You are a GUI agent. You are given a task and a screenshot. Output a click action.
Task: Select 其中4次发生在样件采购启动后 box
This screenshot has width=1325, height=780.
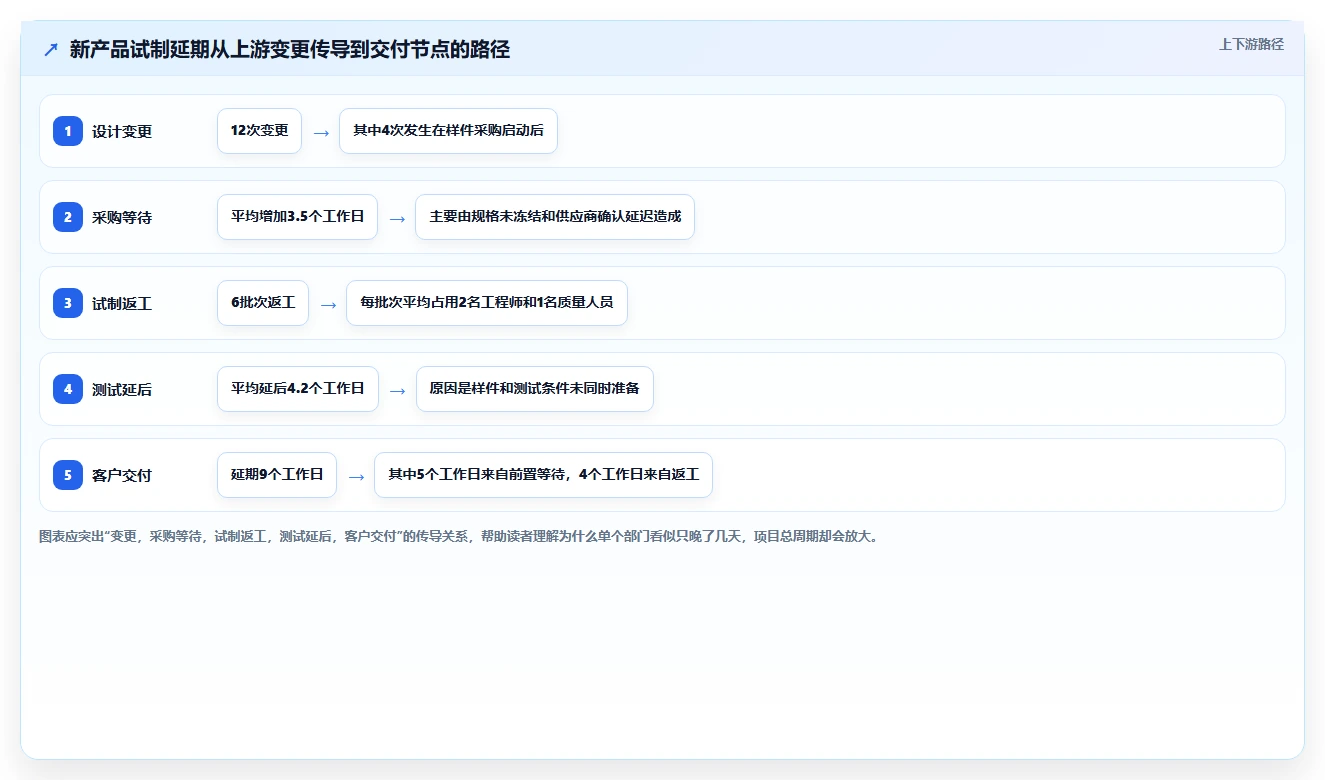click(448, 131)
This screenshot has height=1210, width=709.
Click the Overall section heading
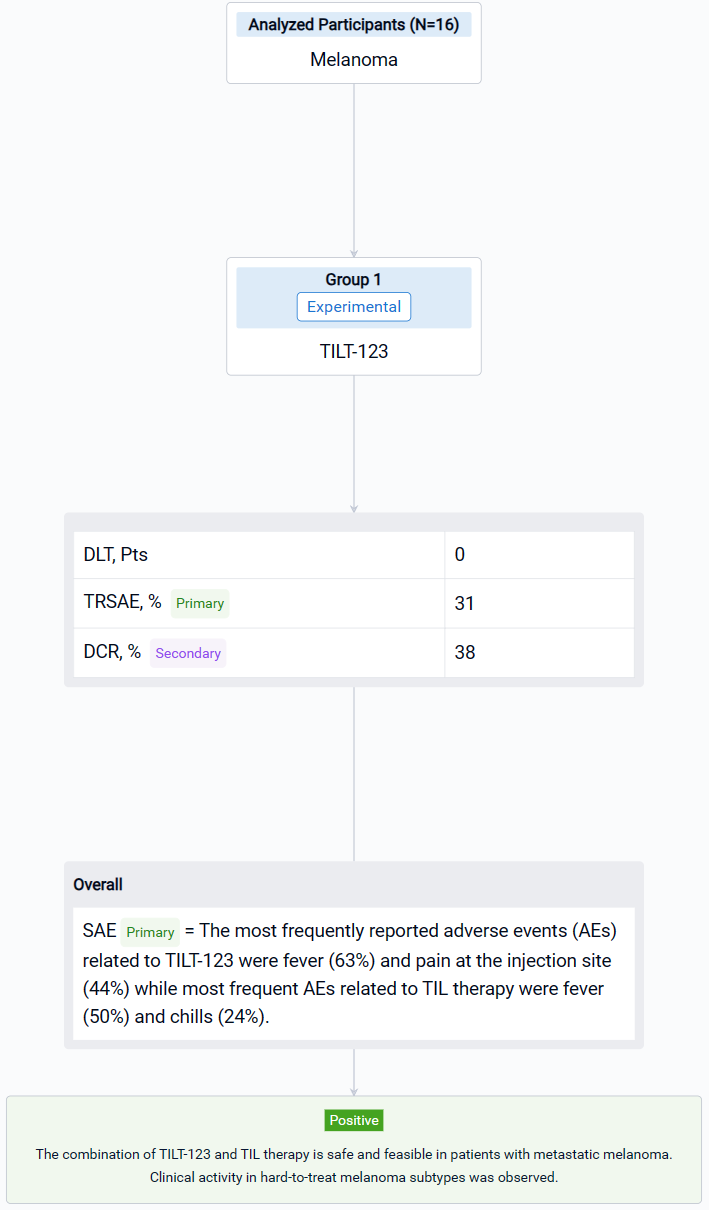(x=98, y=885)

Problem to work on
Could the entries above be written out word for word, with no pictures?

Answer section
You are a GUI agent. You are given a task and a screenshot. Output a click action.
Task: Select 其中4次发生在样件采购启动后 box
This screenshot has width=1325, height=780.
click(448, 131)
This screenshot has height=1210, width=709.
Click the Overall section heading
(x=98, y=885)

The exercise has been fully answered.